Being invited to speak at my alma mater was a great
honor. As I thought about how I could challenge these students, it would
have been more fun to play up my accomplishments. But I had to admit who
I really was and what I had done.
Twenty years ago, I helped pay for my girlfriend’s
abortion. My immediate reaction to her news was it was an inconvenience
that must be eliminated. I never stopped to think about what I was doing.
I never considered that a real life was inside her that I had helped create.
I simply thought the doctor was removing some unwanted tissue.
Years later I faced the truth. I had selfishly destroyed
a human life because I didn’t want to be inconvenienced. My rude awakening
was “male post-abortion syndrome” – a flood of guilt, confusion and denial
that often follows an abortion.
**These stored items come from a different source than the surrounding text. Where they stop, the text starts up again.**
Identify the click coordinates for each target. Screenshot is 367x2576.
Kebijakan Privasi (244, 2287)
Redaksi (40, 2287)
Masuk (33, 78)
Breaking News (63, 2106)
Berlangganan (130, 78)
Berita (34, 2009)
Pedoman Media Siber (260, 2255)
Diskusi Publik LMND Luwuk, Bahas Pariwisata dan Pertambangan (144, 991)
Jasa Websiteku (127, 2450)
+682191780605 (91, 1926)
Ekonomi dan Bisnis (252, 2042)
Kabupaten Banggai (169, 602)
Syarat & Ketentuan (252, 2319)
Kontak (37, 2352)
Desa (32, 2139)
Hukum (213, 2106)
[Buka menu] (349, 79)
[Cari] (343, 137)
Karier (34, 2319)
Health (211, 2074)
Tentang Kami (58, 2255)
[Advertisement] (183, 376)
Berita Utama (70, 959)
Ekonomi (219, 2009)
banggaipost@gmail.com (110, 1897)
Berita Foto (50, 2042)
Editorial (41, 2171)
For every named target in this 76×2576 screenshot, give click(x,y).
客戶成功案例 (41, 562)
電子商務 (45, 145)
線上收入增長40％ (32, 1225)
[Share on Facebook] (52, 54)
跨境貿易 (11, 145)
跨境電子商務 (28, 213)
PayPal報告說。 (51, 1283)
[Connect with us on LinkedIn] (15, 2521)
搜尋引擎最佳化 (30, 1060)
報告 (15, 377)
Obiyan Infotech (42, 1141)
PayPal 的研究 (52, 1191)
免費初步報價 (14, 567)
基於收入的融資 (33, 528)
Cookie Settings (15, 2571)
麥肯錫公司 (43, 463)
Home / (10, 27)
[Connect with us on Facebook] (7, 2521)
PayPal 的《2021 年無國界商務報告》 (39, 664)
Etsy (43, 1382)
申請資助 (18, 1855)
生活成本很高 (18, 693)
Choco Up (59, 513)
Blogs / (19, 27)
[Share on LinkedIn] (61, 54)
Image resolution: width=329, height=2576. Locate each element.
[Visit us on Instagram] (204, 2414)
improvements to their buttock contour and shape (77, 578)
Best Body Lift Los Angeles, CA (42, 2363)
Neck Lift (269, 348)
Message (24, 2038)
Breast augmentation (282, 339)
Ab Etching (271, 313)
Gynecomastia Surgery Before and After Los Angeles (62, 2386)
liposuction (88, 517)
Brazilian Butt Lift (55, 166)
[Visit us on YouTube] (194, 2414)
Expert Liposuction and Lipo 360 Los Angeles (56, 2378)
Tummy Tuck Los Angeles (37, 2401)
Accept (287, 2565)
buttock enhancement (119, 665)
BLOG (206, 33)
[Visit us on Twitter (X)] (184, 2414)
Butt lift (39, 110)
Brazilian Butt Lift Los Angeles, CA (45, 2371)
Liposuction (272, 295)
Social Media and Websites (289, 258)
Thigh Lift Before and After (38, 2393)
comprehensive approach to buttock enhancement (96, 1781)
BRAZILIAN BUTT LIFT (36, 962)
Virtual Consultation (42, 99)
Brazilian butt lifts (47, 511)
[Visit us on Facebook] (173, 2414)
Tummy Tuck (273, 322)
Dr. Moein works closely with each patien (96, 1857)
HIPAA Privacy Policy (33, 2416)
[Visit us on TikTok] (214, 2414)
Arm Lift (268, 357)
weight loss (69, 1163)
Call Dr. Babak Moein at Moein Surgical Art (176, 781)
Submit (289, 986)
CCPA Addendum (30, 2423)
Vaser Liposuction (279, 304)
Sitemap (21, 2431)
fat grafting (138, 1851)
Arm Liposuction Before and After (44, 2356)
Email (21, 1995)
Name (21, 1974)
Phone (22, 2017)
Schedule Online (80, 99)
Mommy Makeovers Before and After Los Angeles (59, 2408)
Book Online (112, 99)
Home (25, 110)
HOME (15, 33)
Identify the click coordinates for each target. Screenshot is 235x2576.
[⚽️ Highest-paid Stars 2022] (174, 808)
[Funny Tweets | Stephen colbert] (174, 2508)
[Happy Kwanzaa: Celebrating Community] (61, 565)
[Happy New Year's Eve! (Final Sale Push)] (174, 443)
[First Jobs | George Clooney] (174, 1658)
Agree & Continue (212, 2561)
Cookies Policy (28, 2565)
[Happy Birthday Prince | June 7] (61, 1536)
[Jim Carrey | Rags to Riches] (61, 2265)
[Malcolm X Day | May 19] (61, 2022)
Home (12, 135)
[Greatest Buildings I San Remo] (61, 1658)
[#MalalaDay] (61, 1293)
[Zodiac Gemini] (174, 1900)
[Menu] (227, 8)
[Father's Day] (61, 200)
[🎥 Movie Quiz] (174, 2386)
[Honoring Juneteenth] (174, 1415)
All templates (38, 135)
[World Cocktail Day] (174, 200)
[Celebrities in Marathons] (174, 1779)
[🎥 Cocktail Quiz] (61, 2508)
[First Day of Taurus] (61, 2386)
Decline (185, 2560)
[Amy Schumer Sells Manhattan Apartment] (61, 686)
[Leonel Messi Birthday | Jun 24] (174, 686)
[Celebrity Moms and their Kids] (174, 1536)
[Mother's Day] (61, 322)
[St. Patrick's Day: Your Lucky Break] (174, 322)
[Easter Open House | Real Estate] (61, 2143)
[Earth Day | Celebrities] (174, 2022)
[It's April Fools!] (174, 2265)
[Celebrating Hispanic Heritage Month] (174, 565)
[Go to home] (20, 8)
Post-abortion syndrome is typically associated
with mothers of aborted children, but I’m one of the thousands of abortion
fathers who have also gone through this ordeal. In my case, it resulted
in 80 ulcers eating at my stomach, intestines and colon. The pain was excruciating
and was made worse by the knowledge that it was a result of my secret sin.
Accepting God’s forgiveness through Jesus Christ
was the miracle I needed. Over time, the internal physical scars disappeared;
subsequent tests revealed no trace of the trauma. The guilt of my secret
sin had destroyed my health. However, God restored it.
Shortly after I spoke at Baylor, the woman I had
gotten pregnant more than two decades earlier called me. She had heard
about my talk. It was wonderful to hear that she, too, had experienced
God’s healing from that horrible act. She had only one suggestion: “The
next time you tell the story, be more honest about what really happened.
You didn’t just help pay for the abortion; you pressured me to get it.”
It was true. She never wanted to do it. She wanted
to keep the baby. It was my forcefulness that finally led her to do what
she didn’t want to do. I came face-to-face with who I really was – a coward
who preyed upon someone else to make my own life easier.
Studies show that the most significant factor in
a woman’s decision to get an abortion is lack of support from the man to
keep the child. As painful as it was hearing it, I was glad this friend
from years ago had the courage to confront me.